Exercise: For every line in the entries that contains "computer", show the whole line.

Records shown:
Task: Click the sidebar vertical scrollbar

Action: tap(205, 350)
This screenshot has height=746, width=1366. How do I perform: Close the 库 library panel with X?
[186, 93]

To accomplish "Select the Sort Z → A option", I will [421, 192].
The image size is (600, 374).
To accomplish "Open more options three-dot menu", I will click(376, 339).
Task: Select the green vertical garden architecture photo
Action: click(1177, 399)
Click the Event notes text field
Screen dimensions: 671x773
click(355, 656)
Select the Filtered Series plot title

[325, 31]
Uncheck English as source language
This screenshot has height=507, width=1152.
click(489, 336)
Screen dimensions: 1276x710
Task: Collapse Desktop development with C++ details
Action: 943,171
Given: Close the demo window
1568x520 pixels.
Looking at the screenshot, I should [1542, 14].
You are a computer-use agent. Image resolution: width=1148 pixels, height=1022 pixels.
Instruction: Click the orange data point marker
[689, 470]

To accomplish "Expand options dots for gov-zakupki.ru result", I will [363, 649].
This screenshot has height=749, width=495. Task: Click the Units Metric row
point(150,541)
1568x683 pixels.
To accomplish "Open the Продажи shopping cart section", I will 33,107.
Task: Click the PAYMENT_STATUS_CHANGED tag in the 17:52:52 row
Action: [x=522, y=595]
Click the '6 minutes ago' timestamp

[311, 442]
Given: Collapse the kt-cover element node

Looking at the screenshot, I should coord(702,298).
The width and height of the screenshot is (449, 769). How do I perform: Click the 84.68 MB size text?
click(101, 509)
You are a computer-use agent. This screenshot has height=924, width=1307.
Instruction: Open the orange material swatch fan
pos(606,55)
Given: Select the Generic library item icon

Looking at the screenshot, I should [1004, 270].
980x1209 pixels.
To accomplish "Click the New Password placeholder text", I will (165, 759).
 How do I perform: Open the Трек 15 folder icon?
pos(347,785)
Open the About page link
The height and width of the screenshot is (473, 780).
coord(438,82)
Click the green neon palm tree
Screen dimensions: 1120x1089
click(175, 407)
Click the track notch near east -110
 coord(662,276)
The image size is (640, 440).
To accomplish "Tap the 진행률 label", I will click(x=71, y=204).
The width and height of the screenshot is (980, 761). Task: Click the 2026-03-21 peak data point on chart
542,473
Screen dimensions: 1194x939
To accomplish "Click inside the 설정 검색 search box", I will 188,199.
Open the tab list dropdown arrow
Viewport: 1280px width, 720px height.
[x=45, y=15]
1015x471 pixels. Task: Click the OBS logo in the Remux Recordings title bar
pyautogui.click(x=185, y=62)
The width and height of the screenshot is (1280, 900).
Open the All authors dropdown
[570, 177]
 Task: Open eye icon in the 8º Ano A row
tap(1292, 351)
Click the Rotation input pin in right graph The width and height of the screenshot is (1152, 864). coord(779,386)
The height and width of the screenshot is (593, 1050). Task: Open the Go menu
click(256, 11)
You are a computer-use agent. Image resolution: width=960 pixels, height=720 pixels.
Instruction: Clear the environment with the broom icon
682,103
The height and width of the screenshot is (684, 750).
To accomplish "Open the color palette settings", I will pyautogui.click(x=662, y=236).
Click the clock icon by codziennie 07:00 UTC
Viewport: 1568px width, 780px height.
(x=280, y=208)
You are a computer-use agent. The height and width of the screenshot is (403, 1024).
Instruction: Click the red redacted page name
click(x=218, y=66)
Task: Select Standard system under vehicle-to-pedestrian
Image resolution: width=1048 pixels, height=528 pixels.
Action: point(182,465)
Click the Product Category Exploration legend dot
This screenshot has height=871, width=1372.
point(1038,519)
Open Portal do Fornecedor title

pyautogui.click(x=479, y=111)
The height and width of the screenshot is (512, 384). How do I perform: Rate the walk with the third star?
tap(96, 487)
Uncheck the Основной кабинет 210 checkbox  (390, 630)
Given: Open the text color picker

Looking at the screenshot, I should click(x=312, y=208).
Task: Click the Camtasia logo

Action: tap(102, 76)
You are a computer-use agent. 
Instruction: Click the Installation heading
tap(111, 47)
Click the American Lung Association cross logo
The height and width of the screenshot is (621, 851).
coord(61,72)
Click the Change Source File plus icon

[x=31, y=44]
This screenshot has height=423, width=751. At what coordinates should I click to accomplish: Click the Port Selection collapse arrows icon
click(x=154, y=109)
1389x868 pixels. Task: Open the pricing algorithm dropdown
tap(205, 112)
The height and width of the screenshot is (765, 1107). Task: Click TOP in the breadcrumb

Task result:
You are a computer-use agent. Image resolution: width=1148 pixels, height=1022 pixels.
You are a computer-use agent. This screenshot has height=924, width=1307.
You are a computer-use agent. Image resolution: width=960 pixels, height=720 pixels.
You are a computer-use agent. The height and width of the screenshot is (403, 1024).
You are a computer-use agent. 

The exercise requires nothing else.